24.03.7 Other Treatments

A number of other agents that fall outside the regular classifications are used as anticancer treatments. Included in this group are the platinum coordination complexes such as cisplatin and carboplatin (both used in the treatment of metastatic testicular cancer, ovarian cancer and bladder carcinoma) and oxaliplatin (used in treatment of advanced colorectal cancer). All of these agents work in a similar way although cisplatin has severe toxicity issues. They crosslink with DNA through a guanine nucleobase and the resulting cytotoxic lesion inhibits both DNA replication and RNA synthesis. Adverse effects include severe, persistent vomiting (so anti-emetic agents should be used in conjunction), nephrotoxicity and ototoxicity.

Irinotecan (treatment of colorectal carcinoma) and topotecan (treatment of metastatic ovarian cancer, small-cell lung cancer) exert their actions by inhibition of topoisomerase I, an enzyme essential for the replication of DNA in human cells. In contrast, etopside (treatment of acute lymphoblastic leukaemia, lung cancer, testicular cancer) targets a second topisomerse enzyme, topoisomerase II and results in arrest of the cells in the late S to G2 phase of the cell cycle. These compounds cause the common adverse effects associated with anticancer drugs, however, etopside may cause leukaemia to develop.
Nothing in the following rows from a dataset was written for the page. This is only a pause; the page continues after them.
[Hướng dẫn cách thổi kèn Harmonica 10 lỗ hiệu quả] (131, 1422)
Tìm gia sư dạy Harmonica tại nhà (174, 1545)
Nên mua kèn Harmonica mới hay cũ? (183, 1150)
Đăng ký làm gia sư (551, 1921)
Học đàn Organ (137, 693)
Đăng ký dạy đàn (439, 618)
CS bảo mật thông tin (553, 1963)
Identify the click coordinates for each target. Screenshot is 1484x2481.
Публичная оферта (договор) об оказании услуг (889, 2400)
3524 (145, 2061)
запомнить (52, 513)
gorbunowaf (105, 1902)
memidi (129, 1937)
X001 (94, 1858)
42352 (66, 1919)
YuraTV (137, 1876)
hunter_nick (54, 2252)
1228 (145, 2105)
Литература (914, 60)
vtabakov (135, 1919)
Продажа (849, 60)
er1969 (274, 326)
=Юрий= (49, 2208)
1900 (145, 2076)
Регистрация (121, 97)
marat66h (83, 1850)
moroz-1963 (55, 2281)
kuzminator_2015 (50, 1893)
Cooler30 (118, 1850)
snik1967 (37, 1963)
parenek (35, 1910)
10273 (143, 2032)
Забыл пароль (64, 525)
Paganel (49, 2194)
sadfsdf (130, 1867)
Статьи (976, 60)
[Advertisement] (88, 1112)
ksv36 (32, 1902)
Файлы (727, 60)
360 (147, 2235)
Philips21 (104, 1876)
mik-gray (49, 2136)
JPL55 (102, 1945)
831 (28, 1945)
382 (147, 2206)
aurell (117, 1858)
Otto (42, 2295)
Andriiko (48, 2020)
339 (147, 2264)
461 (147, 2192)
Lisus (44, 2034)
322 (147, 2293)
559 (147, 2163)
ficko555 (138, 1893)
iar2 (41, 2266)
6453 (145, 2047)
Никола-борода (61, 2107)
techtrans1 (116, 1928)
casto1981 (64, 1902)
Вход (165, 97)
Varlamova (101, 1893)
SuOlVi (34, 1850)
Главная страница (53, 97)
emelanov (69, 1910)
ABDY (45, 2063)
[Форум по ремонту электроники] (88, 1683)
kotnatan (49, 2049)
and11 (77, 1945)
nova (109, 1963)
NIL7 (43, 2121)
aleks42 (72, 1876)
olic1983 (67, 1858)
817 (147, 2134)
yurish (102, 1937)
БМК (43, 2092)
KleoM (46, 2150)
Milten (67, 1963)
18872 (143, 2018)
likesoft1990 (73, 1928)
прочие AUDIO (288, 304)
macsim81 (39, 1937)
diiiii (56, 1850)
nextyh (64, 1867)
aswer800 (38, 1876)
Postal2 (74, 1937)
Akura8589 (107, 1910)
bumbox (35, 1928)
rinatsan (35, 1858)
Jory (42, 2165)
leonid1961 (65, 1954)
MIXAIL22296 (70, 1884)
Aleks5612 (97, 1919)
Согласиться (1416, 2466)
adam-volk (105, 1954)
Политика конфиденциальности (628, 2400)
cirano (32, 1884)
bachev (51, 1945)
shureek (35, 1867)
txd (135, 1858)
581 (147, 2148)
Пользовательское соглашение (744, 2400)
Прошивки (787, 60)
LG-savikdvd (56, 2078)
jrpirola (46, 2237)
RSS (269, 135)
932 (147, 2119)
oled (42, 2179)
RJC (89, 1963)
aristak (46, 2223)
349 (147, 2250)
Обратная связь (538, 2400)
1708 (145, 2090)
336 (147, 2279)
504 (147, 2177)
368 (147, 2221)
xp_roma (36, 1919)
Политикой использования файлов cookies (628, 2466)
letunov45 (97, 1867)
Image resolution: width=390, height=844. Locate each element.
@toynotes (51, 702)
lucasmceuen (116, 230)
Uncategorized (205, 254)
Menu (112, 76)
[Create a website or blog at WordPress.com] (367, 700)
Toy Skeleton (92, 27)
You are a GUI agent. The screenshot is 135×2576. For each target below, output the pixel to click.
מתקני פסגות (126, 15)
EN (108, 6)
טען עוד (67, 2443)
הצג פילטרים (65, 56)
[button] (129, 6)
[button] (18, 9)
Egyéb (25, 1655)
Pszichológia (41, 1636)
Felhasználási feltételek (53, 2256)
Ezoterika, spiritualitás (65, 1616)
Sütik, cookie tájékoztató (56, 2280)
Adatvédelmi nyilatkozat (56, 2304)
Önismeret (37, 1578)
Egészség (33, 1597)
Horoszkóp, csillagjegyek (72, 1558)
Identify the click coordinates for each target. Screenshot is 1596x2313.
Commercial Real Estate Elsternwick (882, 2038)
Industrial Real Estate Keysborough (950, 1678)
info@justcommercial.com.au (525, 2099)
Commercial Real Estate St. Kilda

Imatinib belongs to a new class of anticancer agents. These perturb intracellular signalling pathways. Imatinib, which is used to treat chronic myeloid lymphoma and gastrointestinal stromal tumours, works by blocking the unregulated expression of tyrosine kinases associated with tumour growth thus inhibiting cell proliferation. Unusual adverse effects associated with this drug include thrombocytopaenia, neutropaenia, oedema and gastrointestinal bleeding. Very rare instances of stroke and congestive heart failure have been reported with the use of this drug.

Recombinant DNA technology has proved particularly useful in producing usable quantities of low abundant biomolecules for use as treatments. In particular, production of interferons has proved particularly useful. These are proteins released by lymphocytes in response to pathogens or tumour cells. Two subtypes, interferon a2a and a2b have been shown to be particularly effective in the treatment of leukaemia, melanoma and AIDS-related Kaposi’s sarcoma.